Эсток вошел в живую плоть до упора.
Даже под
Упор эстока устоял, кабан хрипел, псари отгоняли плетьми собак, вгрызающихся жертве в подбрюшье и горло. Адам, взмокший от тяжкой работы, полоснул по трепещущему кабаньему животу дагой так, что открылась глубокая рана. Взял мою правую руку и окунул в кровь. А после указательным пальцем своей, также окровавленной, начертил литеру у меня на лбу. Я смотрел на ладонь: ее покрывала пеленой кровь — блестящая и липкая, она пахла сначала свежей жизнью, затем, свертываясь на воздухе — смертью.
— Это только начало, — заметил Адам. — Ты же — unblessed hand, Джон…
Начало и конец для тебя, Джон Хепберн.
Но что я тогда знал о конце? И что мог подозревать о начале?
Ясным полднем в конце октября мы отправились в леса вблизи Трапрейна. Мы — это я и Адам, понятное дело, Адам Хепберн, мастер Босуэлл, мой старший брат, старший сын и наследник господина графа. Мне сравнялось десять в том году, и вот он желал не просто приобщить меня к таинству охоты, но ввести во взрослость, обозначить, как мужчину. Ибо мужественность — то, к чему я подходил постепенно, последовательно, то, что искал всю жизнь, однако постиг, когда уже и не ждал. Возможно, потому что путь мой начался не как у всех: по достижении шести лет троих из нас, каждого в свой черед, оторвали от Хейлса, Адам отправился пажом в дом своего деда Хантли, Патрик и Уилл оказались у Хоумов. Отец не отпустил Уилла и Патрика в Нагорье, предпочтя родню по бабушке. Не могу сказать, что безбашенность этой семейки пошла моим братьям на пользу. А после по ним прошлись Сомервиллы и Гленкэрны — двое средних сыновей Босуэлла появлялись дома лишь изредка, только чтобы чинить неприятности младшему. Я же именно в шесть перенес весеннюю лихорадку, надолго меня ослабившую, чем еще раз подтвердил бытовавшее у отца ощущение моей никчемности. Мать не доверила меня пажом никому. Джон станет мужчиной, сказала она, независимо от того, что вы о нем думаете…
Кабана подколол я, но добил его Адам. Правду сказать, в охоте самое любопытное выследить, не именно нанести удар, но брат в тот день требовал удара. Мы спустили собак и несколько минут смотрели, как секач расшвыривал их — он очень хотел жить, но, кроме того, глубинная ярость бушевала в нем от того, что твари эти, лающие вокруг, смеют покуситься на его свободу.
— Давай, — торопил мастер Босуэлл, — ну же! Выбери момент, ничего сложного…
Тогда мне не нравилось убивать. Я и вообще жил в мире, большая часть которого мне не нравилась, но примириться, склониться — то был не мой путь. Также начатый после шести.
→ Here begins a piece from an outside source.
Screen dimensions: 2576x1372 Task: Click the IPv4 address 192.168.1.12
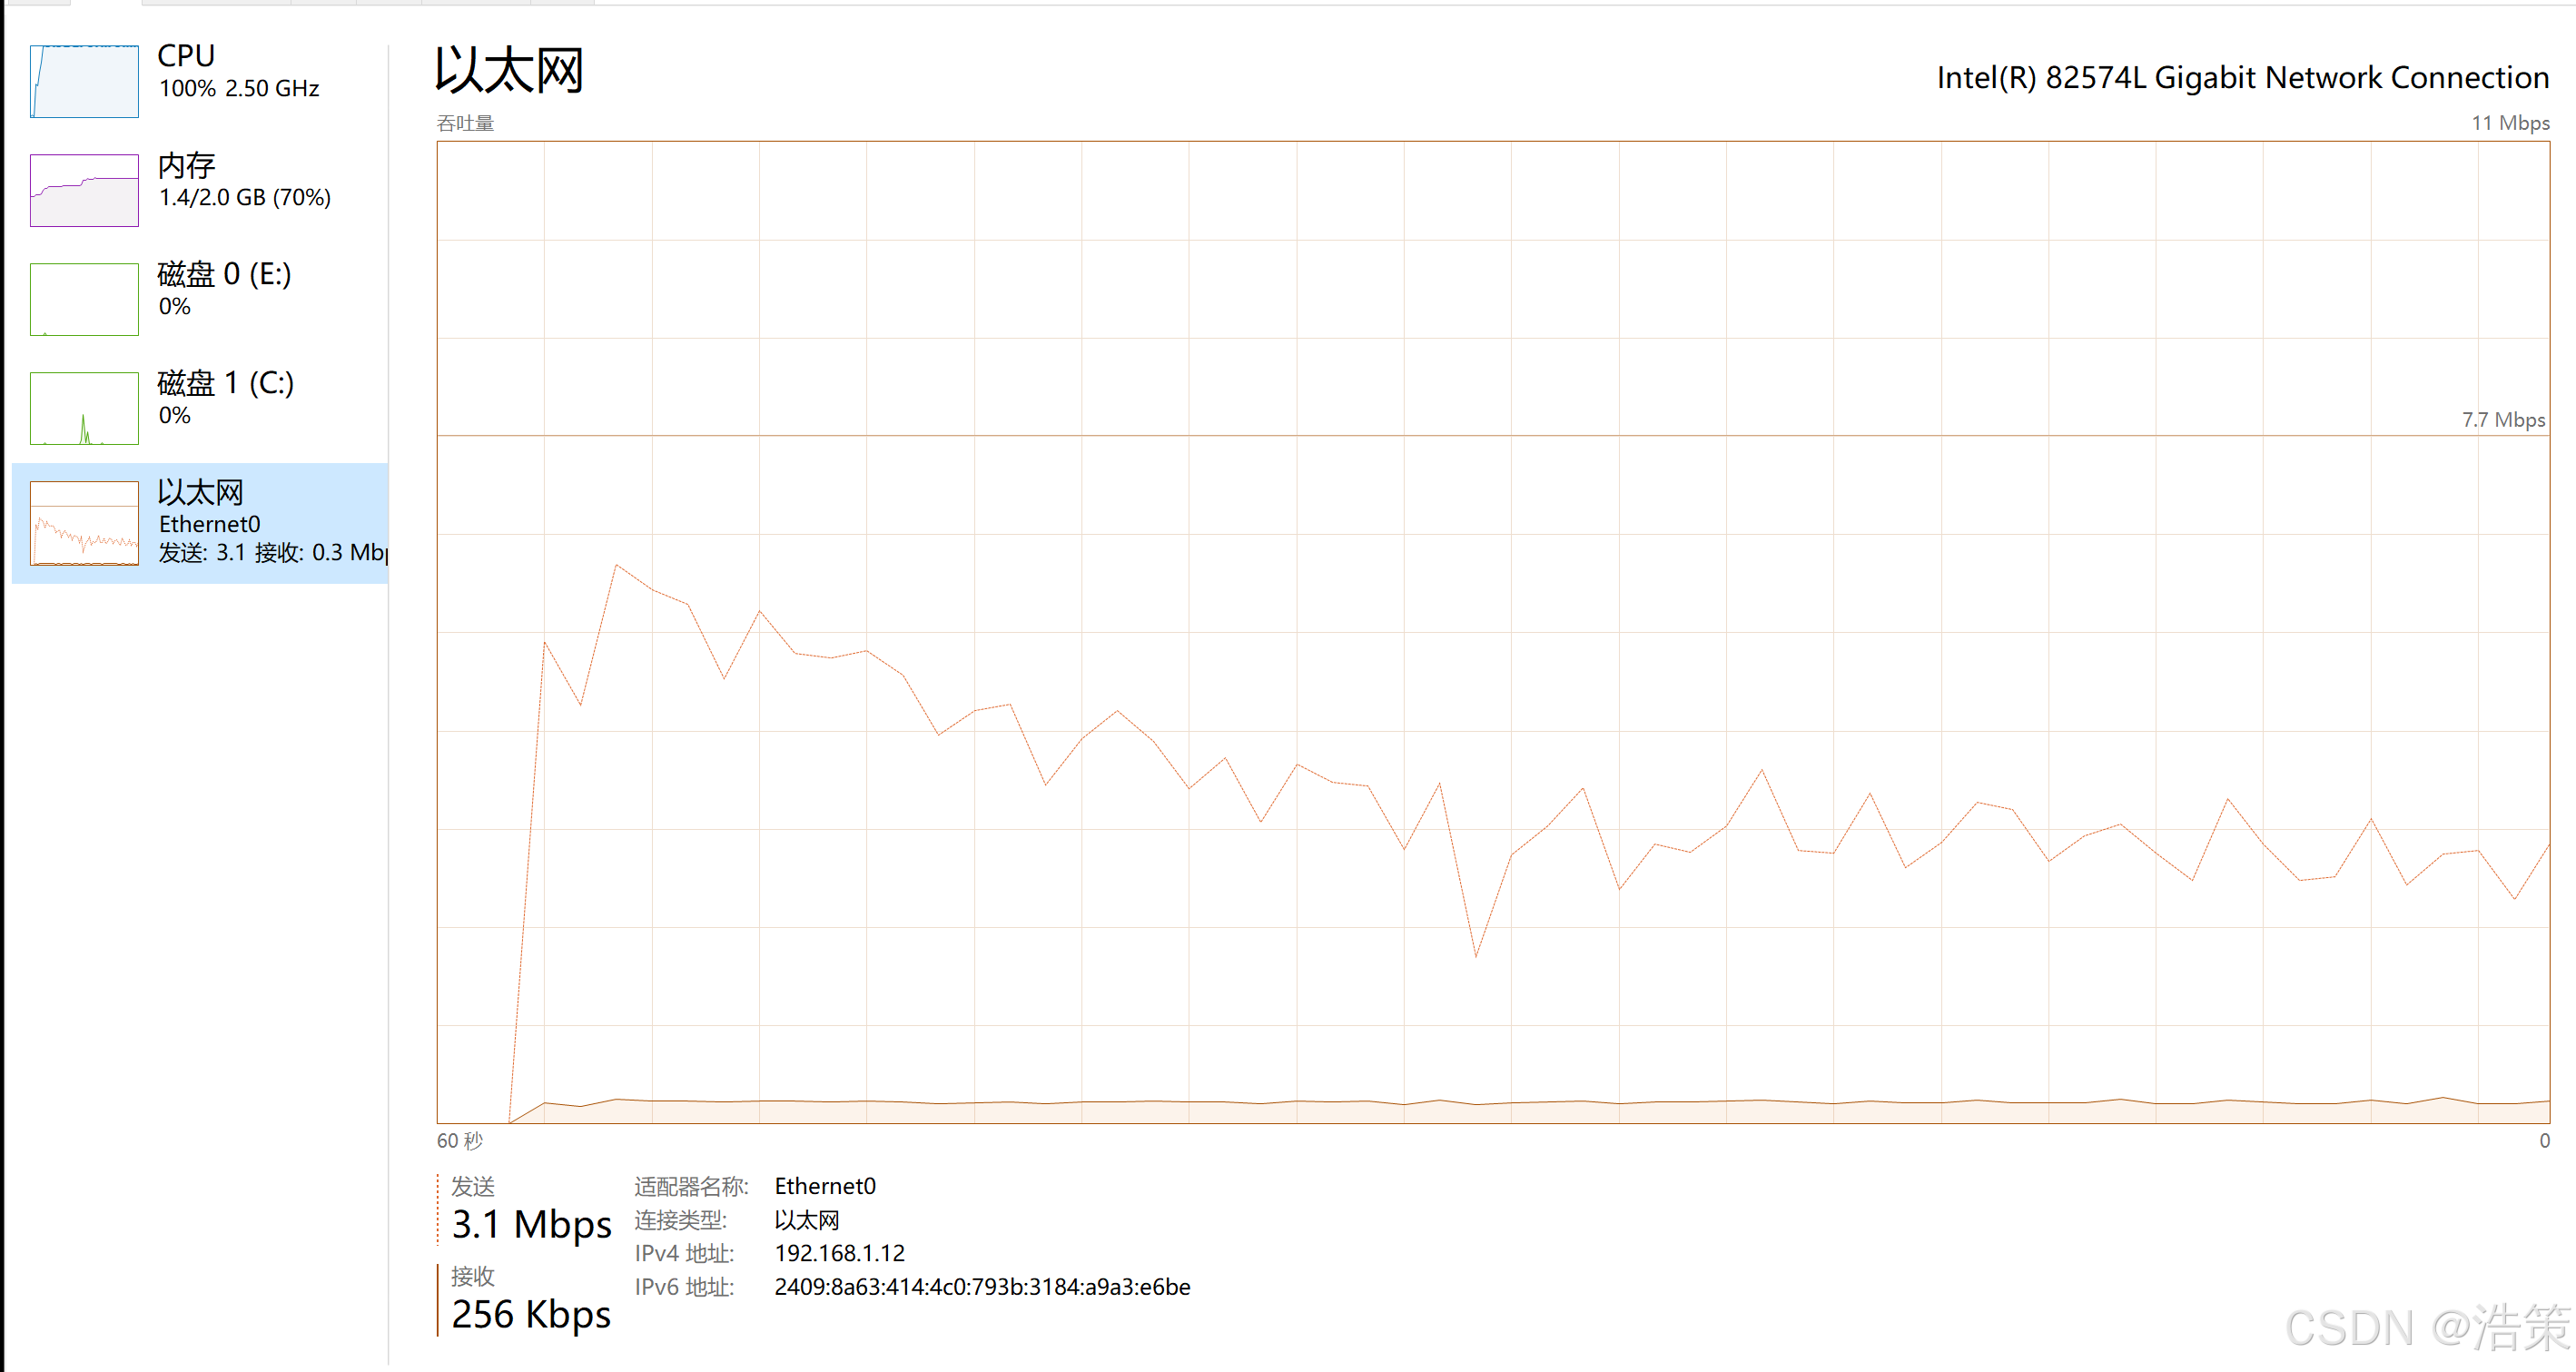coord(839,1254)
Свежевали и разделывали тут же.
Мы чувствовали себя королями жизни, не знаю, как Адам, а я уж точно: уйти на сутки из Хейлса — что может быть лучше? Что может слаще отпечататься в памяти? Запах ранней осени в листве, во влажной земле, солнце на лице, запах свежей крови, запах разжигаемого костра, согревающего, обещающего негу, отдых усталым мышцам. В седле я блаженствовал, в драке освежался, однако и протянуться возле огня всегда был не прочь. Мардж говорила мне, что я — кот, недоразумением посланный на землю человеком. Камышовый кот с берегов Тайна. Я люблю осень, хотя три утраты в моей жизни произошли именно осенью. Но это было потом. Тогда же, прикрыв глаза, я валялся на плаще у костра, следя, как радужные пятна плывут в щель полусомкнутых век, дробятся между ресниц… Адам же говорил. Со мной он чувствовал себя достаточно спокойно, чтобы почти всегда говорить. В бремени безупречности, которое висело на мастере Босуэлле, в броне совершенства появлялась
трещина уязвимости, блик тепла — и в такие моменты я его особенно любил. Меня ему можно было не опасаться.Раймонд Луллий, Мэлори и его «Смерть Артура», Жоффруа де Шарни, Вегеций… господин граф, не скупясь, набивал библиотеку Хейлса наилучшими образцами литературы, трубящими о рыцарстве, ибо надо же было манерами соответствовать свежеобретенному титулу, если не ему, то его сыновьям. Наследник Босуэлла должен был стать идеальным рыцарем, цветом рыцарства — выше, чем пресловутый Дуглас, — должен явиться красой и гордостью королевского двора. Вот только никто не спрашивал Адама, в какую цену доставалось ему то цветение добродетелей. Адам зачитывался романами, был поэтичен. Я же — нет, волшебный мир был сызмала чужд для меня, я видел вокруг лишь жестокую плотность реального мира, его хрящи, связки, жилы, мясо, содранную с него шкуру. И все это, правду сказать, казалось мне ничуть не менее привлекательным.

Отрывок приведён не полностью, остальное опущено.